Medical Errors Declared As No. 3 Cause of Deaths in the US

By Jenn Loro - 05 May '16 09:46AM

In a recently conducted review of the latest mortality statistics from the US Centers for Disease Control and Prevention (CDC), a new study has now highlighted that medical errors is reported to be the third leading cause of death among Americans.

Doctors from John Hopkins have been equally surprised themselves after finding out that medical errors kill far more patients than respiratory diseases like bronchitis or emphysema. Such mistakes prove deadly as medical errors now sit behind cardiovascular diseases and cancer as far as mortality records are concerned.

As per Live Science, the study revealed that 251, 000 reported deaths in 2013 had been attributed to medical errors climbing third behind cardiovascular-related deaths ( 611, 000) and cancer (584, 000 reported deaths).

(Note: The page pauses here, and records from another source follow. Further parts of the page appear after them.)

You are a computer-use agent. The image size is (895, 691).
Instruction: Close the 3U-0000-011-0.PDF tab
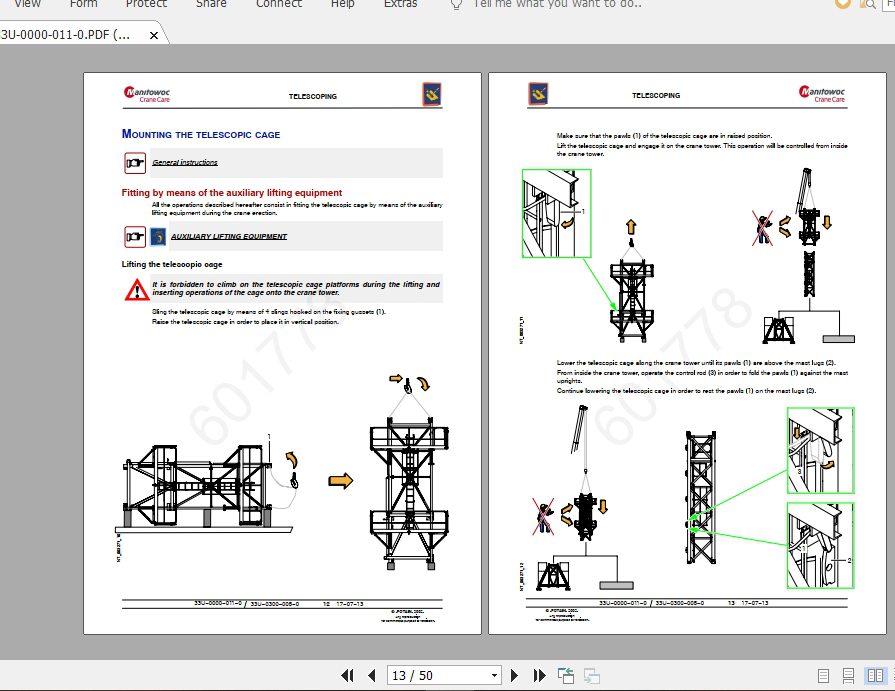tap(153, 33)
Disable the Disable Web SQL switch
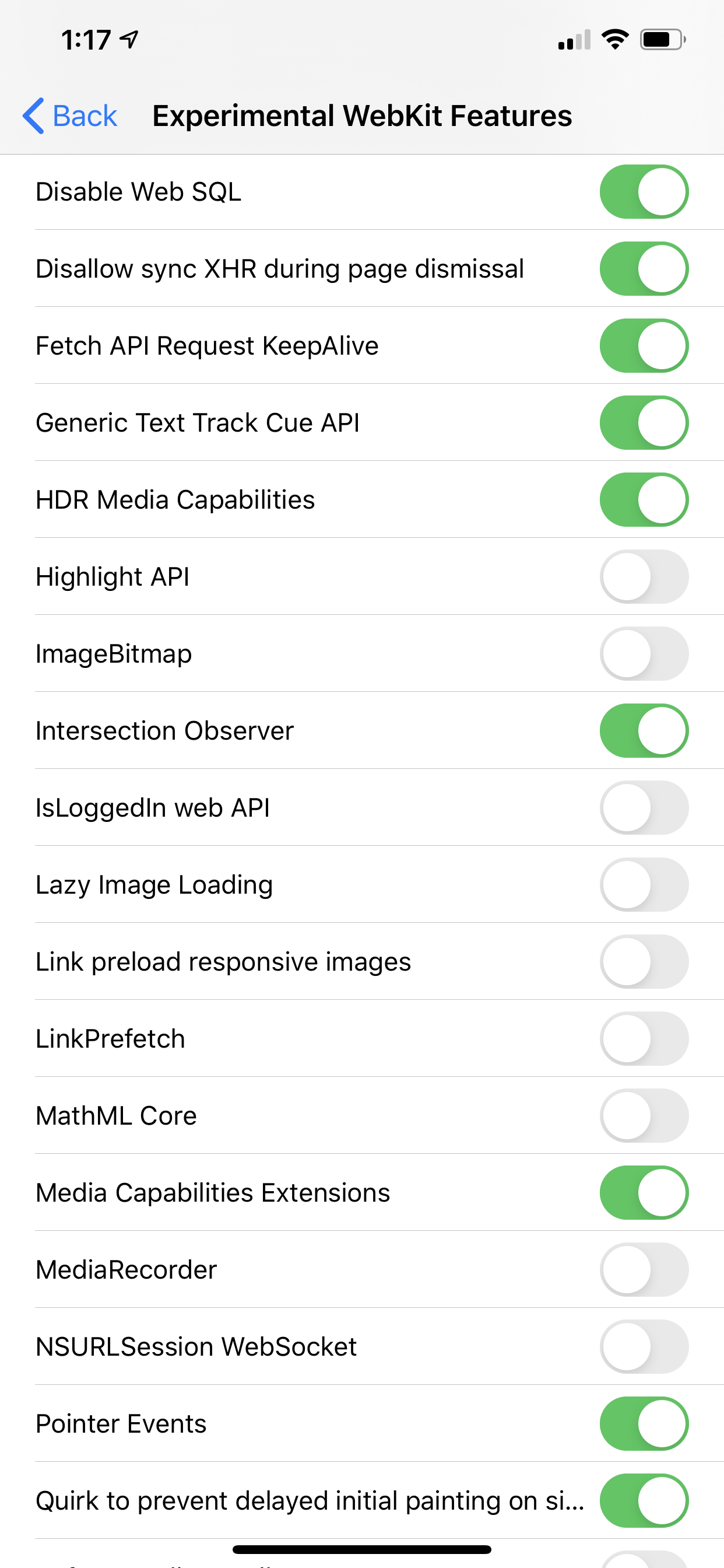Viewport: 724px width, 1568px height. point(644,192)
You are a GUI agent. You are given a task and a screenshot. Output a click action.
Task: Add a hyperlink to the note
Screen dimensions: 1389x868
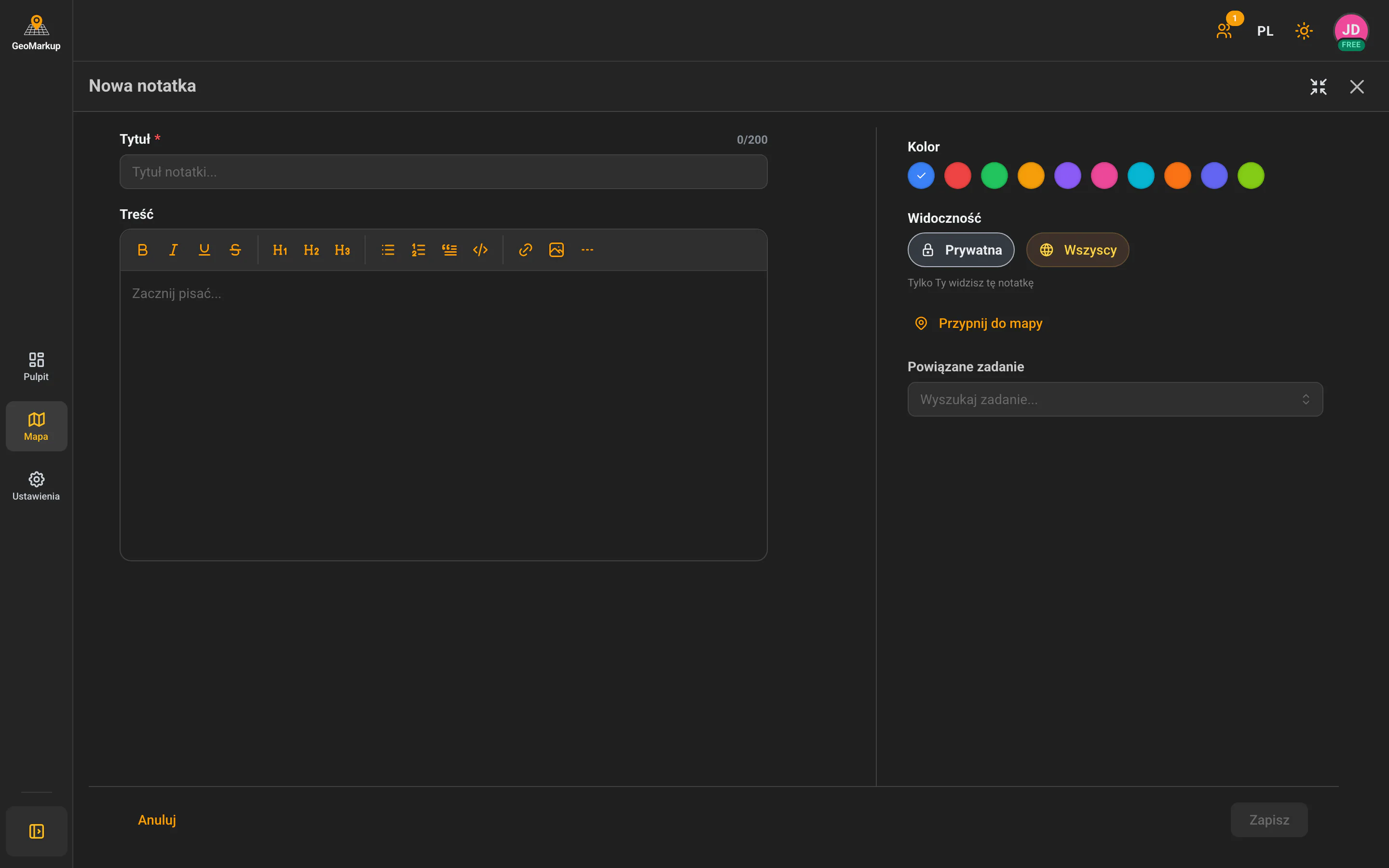pos(526,250)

After medical errors came chronic lower respiratory infection accounting for about 150,000 deaths in that same year.

Mistakes often include but not limited to dosage mix-ups, incorrect reporting (or non-reporting) of medications taken by patients, as well as unrecognized surgical complications. The exact toll caused by medical errors is hard to gauge as there are many factors leading medical errors like communication breakdowns, diagnostic errors and poor judgment that are not captured by CDC's coding system to document causes of death on death certificate database.

"You have this overappreciation and overestimate of things like cardiovascular disease, and a vast underrecognition of the place of medical care as the cause of death," lead author Dr. Martin Makary said in an interview as quoted by NPR. "That informs all our national health priorities and our research grants."

Medical errors are intertwined with system-wide issues such as poorly coordinated healthcare to patients, inconsistent and often troublesome insurance coverage problems, and a plethora of bureaucratic-related concerns that often get in the way of better medical reporting.

"Human error is inevitable. But while we cannot eliminate human error, we can better measure the problem to design safer systems mitigating its frequency, visibility, and consequences. Make errors more visible when they occur, so their effects can be intercepted," the study said as quoted by CBS News.

"We've spent a tremendous effort tracking cancer, by state, by subtype, and we report all that to our national cancer registry. But we don't do any of that for people who die of medical error gone wrong."